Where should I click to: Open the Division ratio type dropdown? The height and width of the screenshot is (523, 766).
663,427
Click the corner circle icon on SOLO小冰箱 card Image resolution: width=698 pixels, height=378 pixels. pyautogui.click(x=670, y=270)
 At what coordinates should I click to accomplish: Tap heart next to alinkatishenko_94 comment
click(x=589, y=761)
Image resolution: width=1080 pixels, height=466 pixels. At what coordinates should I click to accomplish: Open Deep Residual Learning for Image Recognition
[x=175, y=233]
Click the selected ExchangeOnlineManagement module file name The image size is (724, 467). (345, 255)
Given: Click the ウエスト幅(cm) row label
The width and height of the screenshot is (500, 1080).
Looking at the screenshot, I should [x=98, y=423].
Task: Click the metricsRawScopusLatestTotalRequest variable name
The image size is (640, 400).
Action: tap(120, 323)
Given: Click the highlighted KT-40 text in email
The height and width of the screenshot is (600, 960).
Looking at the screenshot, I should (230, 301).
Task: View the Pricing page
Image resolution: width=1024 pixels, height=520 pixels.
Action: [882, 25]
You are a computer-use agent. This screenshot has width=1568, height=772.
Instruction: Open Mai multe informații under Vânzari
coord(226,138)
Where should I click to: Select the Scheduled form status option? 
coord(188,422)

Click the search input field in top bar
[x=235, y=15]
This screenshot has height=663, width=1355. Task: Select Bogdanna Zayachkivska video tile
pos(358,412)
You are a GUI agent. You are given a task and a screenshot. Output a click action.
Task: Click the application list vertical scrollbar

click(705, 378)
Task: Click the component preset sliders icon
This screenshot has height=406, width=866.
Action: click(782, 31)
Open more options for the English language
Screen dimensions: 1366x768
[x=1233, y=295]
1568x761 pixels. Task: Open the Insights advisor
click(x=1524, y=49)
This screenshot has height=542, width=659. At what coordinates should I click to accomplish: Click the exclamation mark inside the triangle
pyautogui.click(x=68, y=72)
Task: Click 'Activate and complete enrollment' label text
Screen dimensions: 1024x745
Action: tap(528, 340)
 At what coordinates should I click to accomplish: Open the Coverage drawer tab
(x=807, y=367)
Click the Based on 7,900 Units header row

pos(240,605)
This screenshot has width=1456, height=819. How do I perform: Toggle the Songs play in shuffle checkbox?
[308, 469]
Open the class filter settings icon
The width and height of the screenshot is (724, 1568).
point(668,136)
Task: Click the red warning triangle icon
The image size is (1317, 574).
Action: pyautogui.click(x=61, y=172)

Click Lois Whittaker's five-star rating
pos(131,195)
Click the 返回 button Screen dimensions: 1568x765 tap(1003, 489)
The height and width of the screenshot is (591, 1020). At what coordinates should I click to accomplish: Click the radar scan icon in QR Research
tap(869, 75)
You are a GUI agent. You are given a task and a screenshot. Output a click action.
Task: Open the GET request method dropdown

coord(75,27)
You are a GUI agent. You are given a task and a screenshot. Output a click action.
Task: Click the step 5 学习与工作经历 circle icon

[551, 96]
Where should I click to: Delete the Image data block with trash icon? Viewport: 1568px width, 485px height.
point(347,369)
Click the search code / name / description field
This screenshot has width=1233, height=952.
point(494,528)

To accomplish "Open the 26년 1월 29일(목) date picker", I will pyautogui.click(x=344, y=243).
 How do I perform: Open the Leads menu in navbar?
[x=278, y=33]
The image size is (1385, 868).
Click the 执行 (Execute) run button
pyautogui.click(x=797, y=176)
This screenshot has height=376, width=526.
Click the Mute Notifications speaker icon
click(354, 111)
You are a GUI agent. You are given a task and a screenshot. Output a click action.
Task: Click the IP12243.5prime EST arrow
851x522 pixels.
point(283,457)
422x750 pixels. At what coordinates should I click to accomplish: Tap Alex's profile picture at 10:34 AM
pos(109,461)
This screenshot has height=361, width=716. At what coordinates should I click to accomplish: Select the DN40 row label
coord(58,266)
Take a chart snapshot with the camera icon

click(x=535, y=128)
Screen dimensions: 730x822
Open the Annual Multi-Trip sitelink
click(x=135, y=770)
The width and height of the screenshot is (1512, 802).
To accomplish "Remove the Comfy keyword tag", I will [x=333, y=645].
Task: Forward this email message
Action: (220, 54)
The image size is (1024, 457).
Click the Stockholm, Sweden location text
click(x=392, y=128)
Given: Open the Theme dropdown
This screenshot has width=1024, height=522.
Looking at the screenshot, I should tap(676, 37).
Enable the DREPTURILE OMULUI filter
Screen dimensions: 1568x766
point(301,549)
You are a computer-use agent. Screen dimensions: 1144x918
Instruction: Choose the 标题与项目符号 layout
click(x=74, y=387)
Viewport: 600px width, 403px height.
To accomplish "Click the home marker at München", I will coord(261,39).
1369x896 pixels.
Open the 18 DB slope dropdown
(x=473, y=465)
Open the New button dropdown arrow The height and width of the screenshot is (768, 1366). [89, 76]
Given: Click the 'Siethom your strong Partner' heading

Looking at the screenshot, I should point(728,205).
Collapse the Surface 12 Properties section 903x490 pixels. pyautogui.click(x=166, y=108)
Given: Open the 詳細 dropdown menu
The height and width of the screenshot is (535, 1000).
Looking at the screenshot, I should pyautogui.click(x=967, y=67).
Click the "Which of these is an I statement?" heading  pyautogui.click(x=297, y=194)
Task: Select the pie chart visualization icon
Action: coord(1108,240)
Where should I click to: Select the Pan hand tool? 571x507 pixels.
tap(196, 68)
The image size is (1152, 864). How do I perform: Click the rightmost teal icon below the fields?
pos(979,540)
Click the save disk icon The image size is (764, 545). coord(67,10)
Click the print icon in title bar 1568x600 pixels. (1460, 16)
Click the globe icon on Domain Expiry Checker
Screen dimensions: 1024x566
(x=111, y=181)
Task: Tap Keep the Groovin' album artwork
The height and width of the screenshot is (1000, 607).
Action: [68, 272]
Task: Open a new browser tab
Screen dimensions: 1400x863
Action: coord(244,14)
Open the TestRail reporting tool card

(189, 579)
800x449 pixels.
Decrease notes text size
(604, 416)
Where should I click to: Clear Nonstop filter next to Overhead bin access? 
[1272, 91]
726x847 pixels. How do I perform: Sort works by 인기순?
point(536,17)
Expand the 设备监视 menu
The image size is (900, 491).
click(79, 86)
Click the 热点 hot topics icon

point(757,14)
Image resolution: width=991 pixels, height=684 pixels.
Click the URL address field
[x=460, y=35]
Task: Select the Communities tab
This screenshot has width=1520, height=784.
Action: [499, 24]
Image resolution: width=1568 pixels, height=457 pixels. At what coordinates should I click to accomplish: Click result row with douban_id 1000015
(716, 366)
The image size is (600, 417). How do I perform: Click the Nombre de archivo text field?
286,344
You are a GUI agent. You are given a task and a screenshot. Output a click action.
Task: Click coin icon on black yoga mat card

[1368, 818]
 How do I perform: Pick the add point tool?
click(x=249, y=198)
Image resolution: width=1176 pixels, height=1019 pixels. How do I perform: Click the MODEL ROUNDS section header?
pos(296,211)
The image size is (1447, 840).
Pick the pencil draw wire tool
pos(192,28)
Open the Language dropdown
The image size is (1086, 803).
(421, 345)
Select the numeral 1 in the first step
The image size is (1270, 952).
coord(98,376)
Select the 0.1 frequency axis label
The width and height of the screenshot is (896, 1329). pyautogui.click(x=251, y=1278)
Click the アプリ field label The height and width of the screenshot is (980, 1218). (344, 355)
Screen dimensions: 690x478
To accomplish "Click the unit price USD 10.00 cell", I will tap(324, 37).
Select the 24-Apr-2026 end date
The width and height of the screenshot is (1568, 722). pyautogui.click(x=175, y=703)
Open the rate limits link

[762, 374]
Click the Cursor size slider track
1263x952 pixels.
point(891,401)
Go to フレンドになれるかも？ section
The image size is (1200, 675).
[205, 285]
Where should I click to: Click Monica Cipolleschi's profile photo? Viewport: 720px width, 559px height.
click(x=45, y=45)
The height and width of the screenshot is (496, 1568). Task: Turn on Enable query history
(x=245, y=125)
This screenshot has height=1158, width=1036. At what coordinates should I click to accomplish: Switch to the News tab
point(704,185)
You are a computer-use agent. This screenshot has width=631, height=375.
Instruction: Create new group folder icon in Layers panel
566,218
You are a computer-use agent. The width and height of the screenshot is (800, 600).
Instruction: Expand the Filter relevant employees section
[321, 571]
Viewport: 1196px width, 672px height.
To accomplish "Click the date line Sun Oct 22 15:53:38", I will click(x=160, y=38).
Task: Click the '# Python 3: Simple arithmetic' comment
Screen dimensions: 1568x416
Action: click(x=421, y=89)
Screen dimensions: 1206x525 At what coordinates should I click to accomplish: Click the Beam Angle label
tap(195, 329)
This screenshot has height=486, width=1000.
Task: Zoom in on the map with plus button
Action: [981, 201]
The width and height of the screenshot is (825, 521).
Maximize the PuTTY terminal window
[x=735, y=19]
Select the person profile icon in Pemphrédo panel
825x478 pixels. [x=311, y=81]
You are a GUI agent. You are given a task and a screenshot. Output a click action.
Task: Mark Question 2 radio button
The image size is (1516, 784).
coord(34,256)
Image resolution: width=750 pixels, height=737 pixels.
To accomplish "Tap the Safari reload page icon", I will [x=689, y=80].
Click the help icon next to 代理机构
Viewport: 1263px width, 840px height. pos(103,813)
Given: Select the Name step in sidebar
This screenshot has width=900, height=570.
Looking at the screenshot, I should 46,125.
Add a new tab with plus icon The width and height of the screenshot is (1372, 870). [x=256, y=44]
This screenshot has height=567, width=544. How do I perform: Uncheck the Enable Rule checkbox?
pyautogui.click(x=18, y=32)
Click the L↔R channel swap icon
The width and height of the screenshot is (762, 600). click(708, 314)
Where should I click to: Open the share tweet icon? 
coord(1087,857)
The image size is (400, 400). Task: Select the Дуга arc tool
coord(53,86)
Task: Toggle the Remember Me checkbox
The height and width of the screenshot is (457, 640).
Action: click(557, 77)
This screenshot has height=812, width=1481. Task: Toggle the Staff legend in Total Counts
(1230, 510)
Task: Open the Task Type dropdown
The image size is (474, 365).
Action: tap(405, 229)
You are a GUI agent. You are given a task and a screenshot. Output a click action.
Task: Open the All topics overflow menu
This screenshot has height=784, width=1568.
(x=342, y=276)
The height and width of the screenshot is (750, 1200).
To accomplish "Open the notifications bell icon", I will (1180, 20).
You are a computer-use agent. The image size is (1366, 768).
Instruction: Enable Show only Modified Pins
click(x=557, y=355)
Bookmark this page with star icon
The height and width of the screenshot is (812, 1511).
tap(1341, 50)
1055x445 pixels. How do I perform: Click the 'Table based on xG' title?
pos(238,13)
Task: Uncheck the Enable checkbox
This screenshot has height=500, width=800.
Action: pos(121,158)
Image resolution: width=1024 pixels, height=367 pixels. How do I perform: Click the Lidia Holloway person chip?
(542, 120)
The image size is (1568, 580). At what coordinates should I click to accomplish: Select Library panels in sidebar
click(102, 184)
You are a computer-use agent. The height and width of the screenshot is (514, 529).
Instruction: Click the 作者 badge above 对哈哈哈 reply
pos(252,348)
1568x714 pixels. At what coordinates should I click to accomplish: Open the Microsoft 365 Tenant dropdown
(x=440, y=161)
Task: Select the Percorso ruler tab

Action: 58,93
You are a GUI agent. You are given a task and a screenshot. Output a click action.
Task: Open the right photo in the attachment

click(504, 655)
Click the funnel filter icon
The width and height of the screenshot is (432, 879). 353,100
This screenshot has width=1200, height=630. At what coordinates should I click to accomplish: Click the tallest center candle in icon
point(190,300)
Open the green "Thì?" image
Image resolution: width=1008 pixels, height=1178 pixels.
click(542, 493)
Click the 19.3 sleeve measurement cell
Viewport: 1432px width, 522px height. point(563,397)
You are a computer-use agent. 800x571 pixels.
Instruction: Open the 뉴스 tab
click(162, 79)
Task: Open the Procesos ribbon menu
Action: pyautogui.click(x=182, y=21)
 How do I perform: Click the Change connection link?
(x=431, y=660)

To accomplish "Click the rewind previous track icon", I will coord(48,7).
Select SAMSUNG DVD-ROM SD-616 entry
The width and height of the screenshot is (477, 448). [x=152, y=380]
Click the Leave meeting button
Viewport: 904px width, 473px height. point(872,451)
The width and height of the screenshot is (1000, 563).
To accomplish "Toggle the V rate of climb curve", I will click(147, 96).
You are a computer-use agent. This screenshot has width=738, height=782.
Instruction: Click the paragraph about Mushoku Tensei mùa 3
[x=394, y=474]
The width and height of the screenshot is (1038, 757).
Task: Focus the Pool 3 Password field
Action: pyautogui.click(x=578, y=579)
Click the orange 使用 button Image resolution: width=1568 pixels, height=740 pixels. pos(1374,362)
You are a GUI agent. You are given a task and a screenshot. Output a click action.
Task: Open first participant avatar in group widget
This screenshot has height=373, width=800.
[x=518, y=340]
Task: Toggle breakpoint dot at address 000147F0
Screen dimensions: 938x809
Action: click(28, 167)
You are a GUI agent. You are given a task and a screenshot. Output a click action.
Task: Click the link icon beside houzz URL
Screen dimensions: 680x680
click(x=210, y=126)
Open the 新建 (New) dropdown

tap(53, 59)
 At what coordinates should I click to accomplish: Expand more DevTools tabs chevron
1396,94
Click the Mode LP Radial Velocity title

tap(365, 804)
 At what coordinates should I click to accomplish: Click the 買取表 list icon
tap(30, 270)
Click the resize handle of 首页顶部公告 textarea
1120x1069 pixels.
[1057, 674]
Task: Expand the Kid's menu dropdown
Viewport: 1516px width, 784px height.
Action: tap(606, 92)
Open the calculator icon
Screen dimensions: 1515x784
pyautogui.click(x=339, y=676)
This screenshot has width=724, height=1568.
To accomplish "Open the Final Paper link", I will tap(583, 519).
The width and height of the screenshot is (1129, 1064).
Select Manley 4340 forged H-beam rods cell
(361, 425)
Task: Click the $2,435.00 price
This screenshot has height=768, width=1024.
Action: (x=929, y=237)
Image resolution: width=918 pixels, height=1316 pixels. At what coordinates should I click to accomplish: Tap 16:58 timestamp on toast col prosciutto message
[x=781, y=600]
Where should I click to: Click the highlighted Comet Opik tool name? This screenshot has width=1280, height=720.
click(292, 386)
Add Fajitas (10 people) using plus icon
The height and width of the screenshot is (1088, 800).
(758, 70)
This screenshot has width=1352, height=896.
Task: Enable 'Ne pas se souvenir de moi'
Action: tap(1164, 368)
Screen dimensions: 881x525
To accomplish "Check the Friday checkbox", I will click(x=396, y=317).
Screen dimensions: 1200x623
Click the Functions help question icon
*****
### Required action
Wherever a line in the records contains the word "page", copy that line.

### Output
Task: View the Pricing page
To accomplish "Tap the Safari reload page icon", I will [x=689, y=80].
Bookmark this page with star icon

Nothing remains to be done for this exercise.